Monday, 5 November 2012
Symphony III and Foyer (Loews Vanderbilt Hotel)
L. J. Reames, University of Oklahoma, Norman, OK; and J. M. Straka

A great number of studies have attempted to use different sizes and varieties of tornadic databases to quantify the typical near-storm pre-tornadic environment. Many databases, while significant in size, are limited in scope; some consider those tornadoes that occur between specific times of the day or during certain seasons only while others are limited in their geographical extent. The present study attempted to provide an overview of severe storm parameters from near-storm soundings of recent weak-to-strong (F1-F2) and very strong-to-violent tornadoes (F3+) that is geographically and seasonally expansive and split approximately evenly between daytime and nocturnal cases.

This study makes use of a database of Rapid Update Cycle (RUC-2) model-derived near-storm soundings for 198 significant (10+ mile track) (E)F1 to (E)F5 tornadoes.

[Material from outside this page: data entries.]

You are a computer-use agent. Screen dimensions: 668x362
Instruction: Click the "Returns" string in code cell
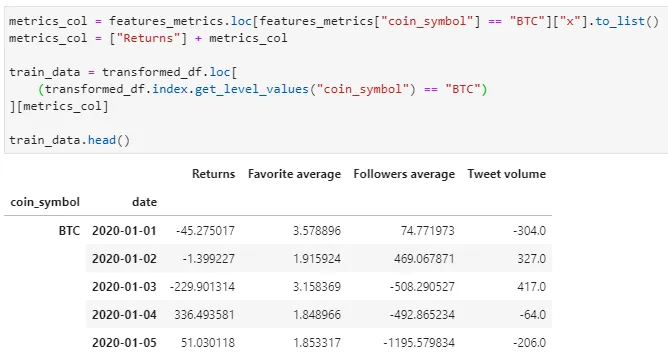[148, 38]
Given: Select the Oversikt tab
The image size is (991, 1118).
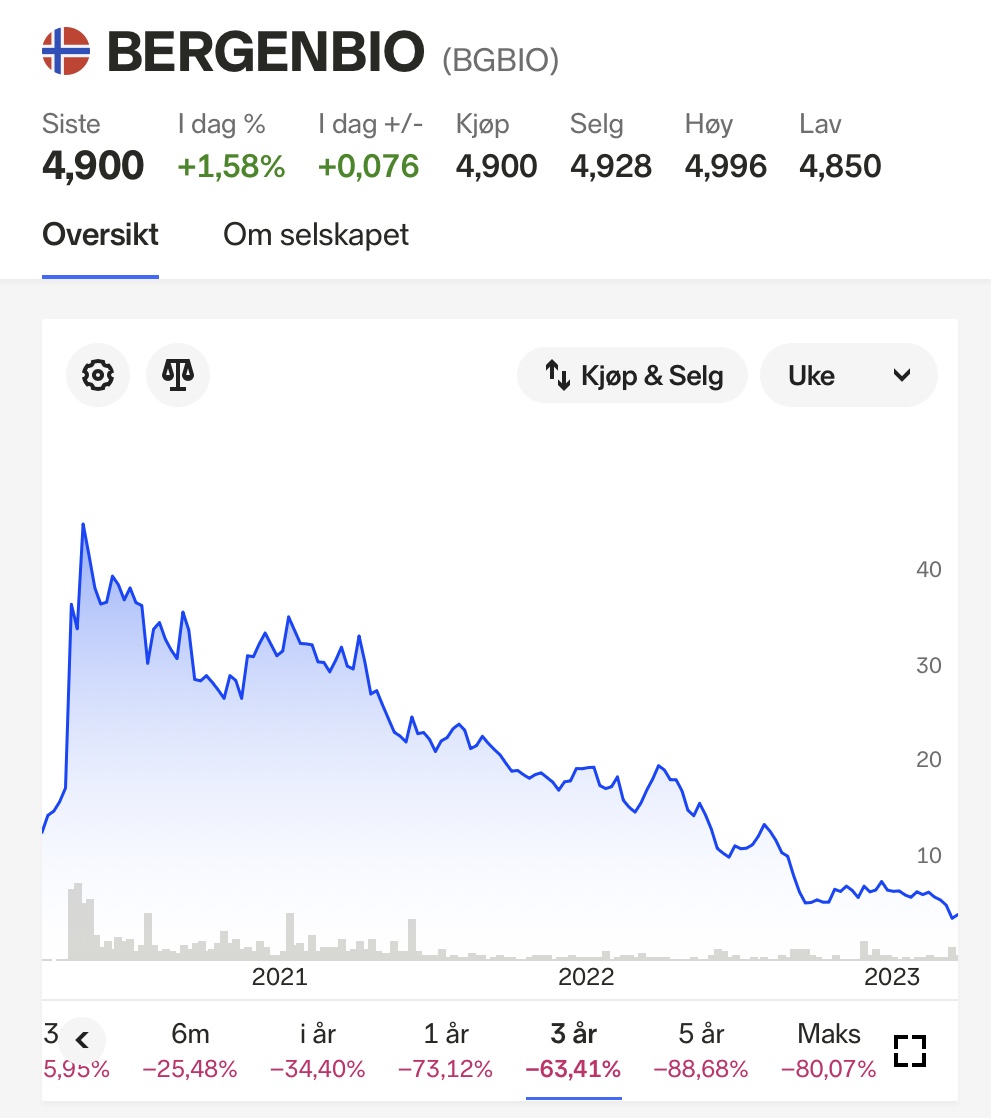Looking at the screenshot, I should (101, 235).
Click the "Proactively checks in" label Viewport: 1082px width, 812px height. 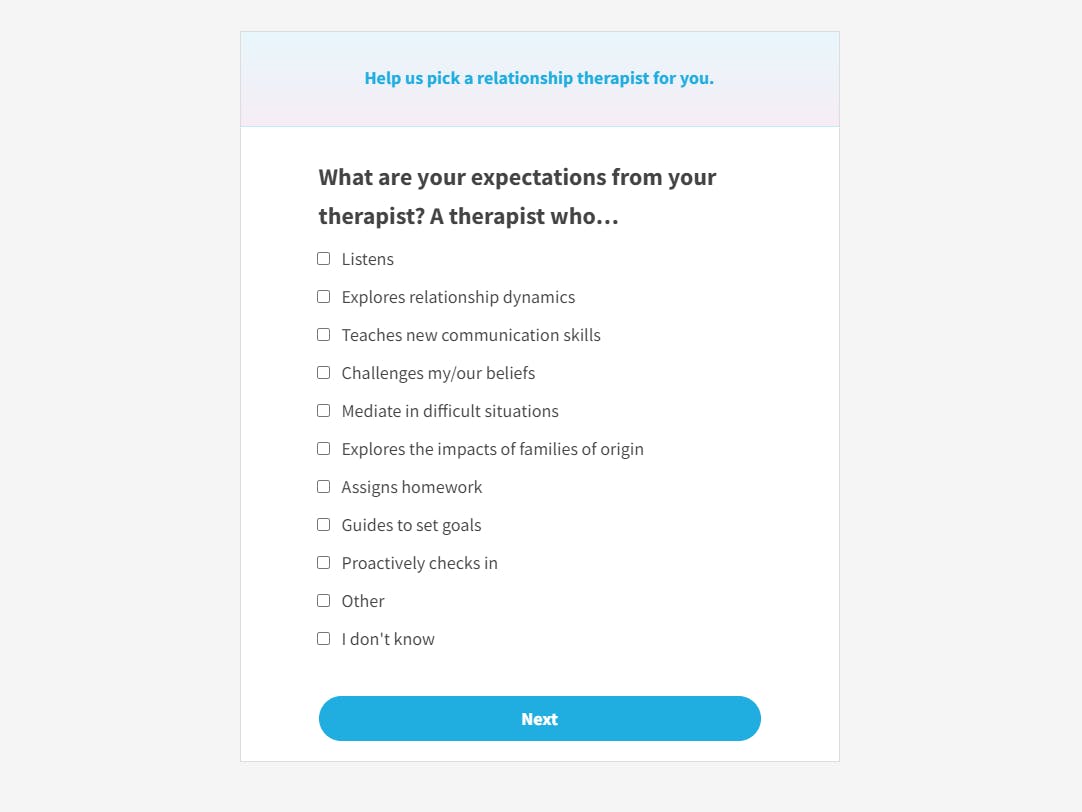click(x=419, y=562)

Each sounding was used to calculate eighteen severe storm parameters commonly used to forecast severe storm potential including Mixed-Layer Convective Available Potential Energy (CAPE), Mixed-Layer Convective Inhibition (MLCIN), surface to 1km Storm-Relative Helicity (SRH), and 0-3km CAPE. Because the RUC-2 is known to have difficultly accurately portraying surface temperature characteristics, each sounding was modified with surface temperature from the nearest surface observing station that was uncontaminated by the storm's precipitation. This method is similar to the procedure that the Storm Prediction Center uses to modify their mesoanalysis products.

The findings of the study suggest that 0-1km SRH is much higher at night for all tornadic intensities, but that considering plots of shear versus buoyancy parameters is more useful for determining between the tornadic intensities than any single parameter. The data also indicate that a combination of any shear parameter in the lowest 3km of the atmosphere, when combined DCAPE200, discriminate well between tornadic intensities at night. In addition, the data show that, when differentiating between environments that are supportive of nighttime versus daytime tornadoes, a combination of low level shear parameters and CAPE3km is the most useful.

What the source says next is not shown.